- Relator(a)
- Ministro Antonio Saldanha Palheiro
- Órgão julgador
- Sexta Turma
- Data do julgamento
- 10/05/2022
- Data de publicação
- 16/05/2022
STJ – Acórdão, Rel. Ministro Antonio Saldanha Palheiro, Sexta Turma, j. 10/05/2022, p. 16/05/2022
AGRAVO REGIMENTAL NO HABEAS CORPUS. PROCESSO PENAL. HOMICÍDIO QUALIFICADO. PRISÃO PREVENTIVA RESTABELECIDA PELO TRIBUNAL A QUO. AUSÊNCIA DE FUNDAMENTOS. INDEVIDA INOVAÇÃO RECURSAL. CONTEMPORANEIDADE RECONHECIDA. AGENTE QUE PERMANECEU FORAGIDO POR MAIS DE CINCO ANOS. 1. Não se conhece da tese de ausência de fundamentos concretos para a prisão preventiva apresentada apenas na petição de agravo, por indevida inovação recursal. 2. Extrai-se dos autos que, em 27/8/2015, foi concedida a liberdade provisória ao agravante e, em 18/2/2016, o Tribunal deu provimento ao recurso ministerial para restabelecer a prisão preventiva.
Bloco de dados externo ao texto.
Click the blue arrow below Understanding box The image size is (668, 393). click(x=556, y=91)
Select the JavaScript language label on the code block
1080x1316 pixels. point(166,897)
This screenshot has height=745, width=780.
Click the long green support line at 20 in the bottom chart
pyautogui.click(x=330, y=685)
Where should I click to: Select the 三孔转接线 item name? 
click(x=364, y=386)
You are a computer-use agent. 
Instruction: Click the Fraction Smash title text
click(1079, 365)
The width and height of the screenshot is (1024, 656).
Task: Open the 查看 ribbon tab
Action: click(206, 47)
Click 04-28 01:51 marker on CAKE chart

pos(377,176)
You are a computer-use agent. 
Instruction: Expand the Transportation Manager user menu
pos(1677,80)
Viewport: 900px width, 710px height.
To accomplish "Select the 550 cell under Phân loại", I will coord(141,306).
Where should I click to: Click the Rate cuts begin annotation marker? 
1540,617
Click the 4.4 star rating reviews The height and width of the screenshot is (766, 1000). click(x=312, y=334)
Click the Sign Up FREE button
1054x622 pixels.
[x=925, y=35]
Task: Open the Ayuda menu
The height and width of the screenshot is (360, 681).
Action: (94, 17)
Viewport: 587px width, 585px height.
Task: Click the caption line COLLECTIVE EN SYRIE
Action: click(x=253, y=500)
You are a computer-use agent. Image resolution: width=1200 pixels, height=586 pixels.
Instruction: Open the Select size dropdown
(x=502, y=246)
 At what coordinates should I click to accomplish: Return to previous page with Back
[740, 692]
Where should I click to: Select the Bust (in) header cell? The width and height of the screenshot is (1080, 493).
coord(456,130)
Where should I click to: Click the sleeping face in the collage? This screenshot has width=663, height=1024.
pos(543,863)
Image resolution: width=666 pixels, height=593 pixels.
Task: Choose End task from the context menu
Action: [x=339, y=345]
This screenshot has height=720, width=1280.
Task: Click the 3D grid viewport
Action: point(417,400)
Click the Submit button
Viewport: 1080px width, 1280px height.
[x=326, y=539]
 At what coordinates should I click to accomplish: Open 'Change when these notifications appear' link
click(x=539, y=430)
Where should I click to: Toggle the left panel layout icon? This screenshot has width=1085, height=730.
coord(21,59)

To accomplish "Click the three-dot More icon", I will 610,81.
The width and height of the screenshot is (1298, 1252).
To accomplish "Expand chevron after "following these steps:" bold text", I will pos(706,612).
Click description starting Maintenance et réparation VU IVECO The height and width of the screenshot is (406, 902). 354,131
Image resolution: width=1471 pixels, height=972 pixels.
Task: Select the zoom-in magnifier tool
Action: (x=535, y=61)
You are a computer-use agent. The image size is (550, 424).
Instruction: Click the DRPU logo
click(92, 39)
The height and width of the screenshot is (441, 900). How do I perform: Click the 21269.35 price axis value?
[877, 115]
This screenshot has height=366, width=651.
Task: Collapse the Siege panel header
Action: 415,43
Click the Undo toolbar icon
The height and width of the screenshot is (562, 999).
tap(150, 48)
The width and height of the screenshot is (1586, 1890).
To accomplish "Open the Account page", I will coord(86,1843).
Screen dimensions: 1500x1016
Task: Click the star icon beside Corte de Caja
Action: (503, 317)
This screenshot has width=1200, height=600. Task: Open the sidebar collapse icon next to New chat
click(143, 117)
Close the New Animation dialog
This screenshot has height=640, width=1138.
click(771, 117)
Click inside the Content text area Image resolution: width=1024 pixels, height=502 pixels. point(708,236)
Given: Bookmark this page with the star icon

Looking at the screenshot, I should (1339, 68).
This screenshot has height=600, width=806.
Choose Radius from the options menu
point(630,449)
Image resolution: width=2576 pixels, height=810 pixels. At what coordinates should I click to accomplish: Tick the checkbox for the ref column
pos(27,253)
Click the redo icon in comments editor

O recorrente permaneceu foragido durante todo o processo, vindo a ser preso apenas em 7/7/2021, quando compareceu à sessão plenária do Tribunal do Júri. 3. No caso, vê-se que a prisão foi restabelecida em segundo grau de jurisdição, cujo exame recursal em menos de 6 meses se mostrou célere, mantendo a contemporaneidade dos fatos apurados, no entanto, o agente permaneceu foragido por mais de 5 anos. 4. Ora, "não se pode confundir a ausência de contemporaneidade entre a decretação da prisão preventiva em relação ao fato delituoso com a falta de execução efetiva da medida, que se distanciou do fato, em razão da incontestável fuga do acusado" (AgRg no RHC n. 160.217/SP, relator Ministro REYNALDO SOARES DA FONSECA, QUINTA TURMA, julgado em 8/3/2022, DJe 11/3/2022). 5. Agravo regimental conhecido em parte e, nessa extensão, desprovido. (AgRg no HC n. 686.869/MG, relator Ministro Antonio Saldanha Palheiro, Sexta Turma, julgado em 10/5/2022, DJe de 16/5/2022.)